Mr Price responded to Taliban leader Mullah Nooruddin Turabi's comments to the AP, saying the punishments "would constitute clear gross abuses of human rights".

"We stand firm with the international community to hold perpetrators of these, of any such abuses, accountable," Reuters cited Mr Price as saying.

Washington said any potential recognition of the new Taliban-led government in Kabul, which replaced the western-backed government that collapsed last month, would depend on respect for human rights.

"We are watching very closely," Mr Price said, "and not just listening to the announcements that come out but watching very closely as the Taliban conducts itself".

Since the Taliban overran Kabul on August 15 and seized control of the country, Afghans and the world have been watching to see whether they will recreate their harsh rule of the late 1990s.

Turabi’s comments pointed to how the group’s leaders remain entrenched in a deeply conservative, hardline worldview, even if they are embracing technological changes, like video and mobile phones.

Turabi, now in his early 60s, was justice minister and head of the so-called Ministry of Propagation of Virtue and Prevention of Vice – effectively, the religious police – during the Taliban’s previous rule.
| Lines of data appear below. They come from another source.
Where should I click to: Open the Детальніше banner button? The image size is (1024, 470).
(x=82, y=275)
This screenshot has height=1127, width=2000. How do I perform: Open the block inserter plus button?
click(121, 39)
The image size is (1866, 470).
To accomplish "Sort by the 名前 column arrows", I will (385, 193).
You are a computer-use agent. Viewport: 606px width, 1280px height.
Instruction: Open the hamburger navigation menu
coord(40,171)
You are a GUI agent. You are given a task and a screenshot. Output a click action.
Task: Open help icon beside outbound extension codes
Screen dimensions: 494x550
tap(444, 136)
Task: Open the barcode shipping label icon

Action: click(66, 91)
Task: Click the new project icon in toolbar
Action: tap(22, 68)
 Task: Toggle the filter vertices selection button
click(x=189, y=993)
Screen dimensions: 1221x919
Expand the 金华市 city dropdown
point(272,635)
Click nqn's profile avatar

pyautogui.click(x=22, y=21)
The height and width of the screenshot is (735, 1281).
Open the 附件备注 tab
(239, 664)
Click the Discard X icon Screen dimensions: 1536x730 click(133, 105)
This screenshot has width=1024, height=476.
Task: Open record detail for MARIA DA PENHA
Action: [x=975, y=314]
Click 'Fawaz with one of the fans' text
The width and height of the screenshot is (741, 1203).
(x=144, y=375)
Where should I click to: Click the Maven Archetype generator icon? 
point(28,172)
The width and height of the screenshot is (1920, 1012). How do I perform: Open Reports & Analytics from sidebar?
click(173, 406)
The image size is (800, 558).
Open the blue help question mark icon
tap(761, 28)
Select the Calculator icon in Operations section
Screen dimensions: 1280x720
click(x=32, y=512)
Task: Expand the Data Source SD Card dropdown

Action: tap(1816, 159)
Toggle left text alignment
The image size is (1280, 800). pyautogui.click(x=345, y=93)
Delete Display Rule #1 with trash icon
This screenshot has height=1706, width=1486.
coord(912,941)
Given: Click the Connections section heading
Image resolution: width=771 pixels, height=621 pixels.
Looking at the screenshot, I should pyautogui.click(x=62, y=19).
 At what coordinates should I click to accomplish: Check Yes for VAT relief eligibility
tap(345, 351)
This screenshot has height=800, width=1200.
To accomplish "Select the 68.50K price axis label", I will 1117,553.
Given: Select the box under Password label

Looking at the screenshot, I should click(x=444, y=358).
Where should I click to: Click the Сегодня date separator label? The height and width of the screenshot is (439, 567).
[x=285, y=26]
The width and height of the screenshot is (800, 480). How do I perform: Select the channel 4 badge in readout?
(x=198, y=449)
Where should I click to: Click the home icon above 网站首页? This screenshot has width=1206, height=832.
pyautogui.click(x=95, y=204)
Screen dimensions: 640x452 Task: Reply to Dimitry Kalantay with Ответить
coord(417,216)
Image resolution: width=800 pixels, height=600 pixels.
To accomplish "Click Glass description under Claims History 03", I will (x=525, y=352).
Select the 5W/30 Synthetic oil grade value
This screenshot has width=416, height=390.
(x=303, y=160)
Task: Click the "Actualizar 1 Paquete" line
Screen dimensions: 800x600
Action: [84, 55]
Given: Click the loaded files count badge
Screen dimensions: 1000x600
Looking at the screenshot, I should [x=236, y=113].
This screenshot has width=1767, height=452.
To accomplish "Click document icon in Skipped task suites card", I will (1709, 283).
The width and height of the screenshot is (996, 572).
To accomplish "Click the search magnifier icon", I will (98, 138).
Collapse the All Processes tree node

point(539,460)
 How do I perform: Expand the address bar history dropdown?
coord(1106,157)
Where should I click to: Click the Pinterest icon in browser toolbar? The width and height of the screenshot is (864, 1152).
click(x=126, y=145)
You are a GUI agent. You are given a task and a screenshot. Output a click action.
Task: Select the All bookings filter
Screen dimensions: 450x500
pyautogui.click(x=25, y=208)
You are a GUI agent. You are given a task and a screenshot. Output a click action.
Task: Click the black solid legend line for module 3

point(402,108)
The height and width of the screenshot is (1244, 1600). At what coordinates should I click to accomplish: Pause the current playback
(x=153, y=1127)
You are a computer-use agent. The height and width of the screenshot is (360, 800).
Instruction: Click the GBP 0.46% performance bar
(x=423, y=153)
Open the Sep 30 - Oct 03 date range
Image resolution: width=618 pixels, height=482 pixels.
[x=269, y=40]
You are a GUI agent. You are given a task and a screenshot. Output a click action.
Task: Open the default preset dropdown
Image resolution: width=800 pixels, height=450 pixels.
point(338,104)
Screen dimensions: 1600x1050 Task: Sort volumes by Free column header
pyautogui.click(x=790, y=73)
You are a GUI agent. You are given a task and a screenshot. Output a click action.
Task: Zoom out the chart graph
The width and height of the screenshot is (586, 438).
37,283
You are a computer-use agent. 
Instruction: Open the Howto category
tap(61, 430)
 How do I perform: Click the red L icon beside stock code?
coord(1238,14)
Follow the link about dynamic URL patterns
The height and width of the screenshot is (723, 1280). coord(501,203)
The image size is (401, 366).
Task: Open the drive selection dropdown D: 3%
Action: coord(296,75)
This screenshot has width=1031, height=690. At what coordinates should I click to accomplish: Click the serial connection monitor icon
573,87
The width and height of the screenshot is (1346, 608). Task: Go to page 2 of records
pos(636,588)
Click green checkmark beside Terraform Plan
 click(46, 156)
At that time, the world denounced the Taliban’s punishments, which took place in Kabul’s sports stadium or on the grounds of the sprawling Eid Gah mosque, often attended by hundreds of Afghan men.

Executions of convicted murderers were usually by a single shot to the head, carried out by the victim’s family, who had the option of accepting “blood money” and allowing the culprit to live.

For convicted thieves, the punishment was amputation of a hand. For those convicted of highway robbery, a hand and a foot were amputated.

Trials and convictions were rarely public and the judiciary was weighted in favor of Islamic clerics, whose knowledge of the law was limited to religious injunctions.

Turabi said this time, judges – including women – would adjudicate cases, but the foundation of Afghanistan’s laws will be the Quran. He said the same punishments would be revived.

Cutting off of hands is very necessary for security,” he said, saying it had a deterrent effect. He said the Cabinet was studying whether to carry out punishments in public and will “develop a policy”.

Under the previous government, no death sentences were carried out between 2001 and 2004 despite a 1976 penal code remaining in effect, which would have permitted executions for murder, treason or rape.

Capital punishment resumed in 2004 following a surge in violence and, despite several short-lived moratoriums on the death penalty, mass executions – usually of Taliban prisoners, were not uncommon.

This policy was widely criticised by human rights groups such as Human Rights Watch and the Open Society Foundation, who blamed the Afghan government of using torture to extract confessions.

Cases where suspects were considered to have intentionally killed civilians, usually in high profile attacks, were categorised as mass murder.

Unlike during the 1996-2001 Taliban rule, executions were not public and in some cases defendants could appeal to a supreme court. Article 129 of the constitution stipulated that the president would sign off on all executions, which would lead to a second appeal process.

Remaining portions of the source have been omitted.